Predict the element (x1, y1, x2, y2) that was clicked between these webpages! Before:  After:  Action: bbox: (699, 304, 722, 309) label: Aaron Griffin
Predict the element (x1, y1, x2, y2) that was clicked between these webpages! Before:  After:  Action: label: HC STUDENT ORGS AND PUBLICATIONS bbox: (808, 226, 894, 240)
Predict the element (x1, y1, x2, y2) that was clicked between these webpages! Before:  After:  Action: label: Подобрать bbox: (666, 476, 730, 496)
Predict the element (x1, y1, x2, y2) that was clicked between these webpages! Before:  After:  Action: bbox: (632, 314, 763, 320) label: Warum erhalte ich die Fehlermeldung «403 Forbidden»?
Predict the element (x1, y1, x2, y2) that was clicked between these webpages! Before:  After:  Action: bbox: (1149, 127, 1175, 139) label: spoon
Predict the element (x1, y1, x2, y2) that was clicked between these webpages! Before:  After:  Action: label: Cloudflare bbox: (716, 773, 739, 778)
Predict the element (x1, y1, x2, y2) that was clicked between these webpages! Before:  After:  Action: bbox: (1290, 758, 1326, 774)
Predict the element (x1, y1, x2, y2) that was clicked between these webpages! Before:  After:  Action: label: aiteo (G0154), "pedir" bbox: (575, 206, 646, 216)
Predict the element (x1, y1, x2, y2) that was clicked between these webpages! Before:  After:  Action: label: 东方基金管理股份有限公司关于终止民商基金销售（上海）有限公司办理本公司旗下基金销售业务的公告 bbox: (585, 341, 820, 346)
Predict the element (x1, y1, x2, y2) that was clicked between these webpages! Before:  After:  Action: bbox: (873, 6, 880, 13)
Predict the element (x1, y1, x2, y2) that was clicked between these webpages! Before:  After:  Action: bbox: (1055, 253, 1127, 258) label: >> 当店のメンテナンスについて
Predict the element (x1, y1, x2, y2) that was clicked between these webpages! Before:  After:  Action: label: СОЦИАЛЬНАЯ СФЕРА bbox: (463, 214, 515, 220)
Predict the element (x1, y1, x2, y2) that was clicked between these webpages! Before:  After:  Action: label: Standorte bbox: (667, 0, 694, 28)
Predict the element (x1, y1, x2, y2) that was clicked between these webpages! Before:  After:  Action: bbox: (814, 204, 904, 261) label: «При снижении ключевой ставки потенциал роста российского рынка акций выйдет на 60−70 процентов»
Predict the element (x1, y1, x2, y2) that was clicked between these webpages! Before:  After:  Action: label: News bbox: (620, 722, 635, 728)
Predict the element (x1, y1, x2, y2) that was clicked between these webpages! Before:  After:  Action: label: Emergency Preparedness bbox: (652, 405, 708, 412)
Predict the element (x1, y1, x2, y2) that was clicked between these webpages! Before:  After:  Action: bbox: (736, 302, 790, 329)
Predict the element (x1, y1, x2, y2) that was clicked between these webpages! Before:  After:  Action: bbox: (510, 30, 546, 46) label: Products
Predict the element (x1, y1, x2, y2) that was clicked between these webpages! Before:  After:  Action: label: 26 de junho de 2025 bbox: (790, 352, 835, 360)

——

■ **PROBLEM DESCRIPTION**: Put each of the entries above into a Markdown table with two columns, Number for the row number and Entry for the line itself. Leave out any blank lines.

■ **SOLUTION TO THE EXERCISE**:
| Number | Entry |
|---|---|
| 1 | Predict the element (x1, y1, x2, y2) that was clicked between these webpages! Before:  After:  Action: bbox: (699, 304, 722, 309) label: Aaron Griffin |
| 2 | Predict the element (x1, y1, x2, y2) that was clicked between these webpages! Before:  After:  Action: label: HC STUDENT ORGS AND PUBLICATIONS bbox: (808, 226, 894, 240) |
| 3 | Predict the element (x1, y1, x2, y2) that was clicked between these webpages! Before:  After:  Action: label: Подобрать bbox: (666, 476, 730, 496) |
| 4 | Predict the element (x1, y1, x2, y2) that was clicked between these webpages! Before:  After:  Action: bbox: (632, 314, 763, 320) label: Warum erhalte ich die Fehlermeldung «403 Forbidden»? |
| 5 | Predict the element (x1, y1, x2, y2) that was clicked between these webpages! Before:  After:  Action: bbox: (1149, 127, 1175, 139) label: spoon |
| 6 | Predict the element (x1, y1, x2, y2) that was clicked between these webpages! Before:  After:  Action: label: Cloudflare bbox: (716, 773, 739, 778) |
| 7 | Predict the element (x1, y1, x2, y2) that was clicked between these webpages! Before:  After:  Action: bbox: (1290, 758, 1326, 774) |
| 8 | Predict the element (x1, y1, x2, y2) that was clicked between these webpages! Before:  After:  Action: label: aiteo (G0154), "pedir" bbox: (575, 206, 646, 216) |
| 9 | Predict the element (x1, y1, x2, y2) that was clicked between these webpages! Before:  After:  Action: label: 东方基金管理股份有限公司关于终止民商基金销售（上海）有限公司办理本公司旗下基金销售业务的公告 bbox: (585, 341, 820, 346) |
| 10 | Predict the element (x1, y1, x2, y2) that was clicked between these webpages! Before:  After:  Action: bbox: (873, 6, 880, 13) |
| 11 | Predict the element (x1, y1, x2, y2) that was clicked between these webpages! Before:  After:  Action: bbox: (1055, 253, 1127, 258) label: >> 当店のメンテナンスについて |
| 12 | Predict the element (x1, y1, x2, y2) that was clicked between these webpages! Before:  After:  Action: label: СОЦИАЛЬНАЯ СФЕРА bbox: (463, 214, 515, 220) |
| 13 | Predict the element (x1, y1, x2, y2) that was clicked between these webpages! Before:  After:  Action: label: Standorte bbox: (667, 0, 694, 28) |
| 14 | Predict the element (x1, y1, x2, y2) that was clicked between these webpages! Before:  After:  Action: bbox: (814, 204, 904, 261) label: «При снижении ключевой ставки потенциал роста российского рынка акций выйдет на 60−70 процентов» |
| 15 | Predict the element (x1, y1, x2, y2) that was clicked between these webpages! Before:  After:  Action: label: News bbox: (620, 722, 635, 728) |
| 16 | Predict the element (x1, y1, x2, y2) that was clicked between these webpages! Before:  After:  Action: label: Emergency Preparedness bbox: (652, 405, 708, 412) |
| 17 | Predict the element (x1, y1, x2, y2) that was clicked between these webpages! Before:  After:  Action: bbox: (736, 302, 790, 329) |
| 18 | Predict the element (x1, y1, x2, y2) that was clicked between these webpages! Before:  After:  Action: bbox: (510, 30, 546, 46) label: Products |
| 19 | Predict the element (x1, y1, x2, y2) that was clicked between these webpages! Before:  After:  Action: label: 26 de junho de 2025 bbox: (790, 352, 835, 360) |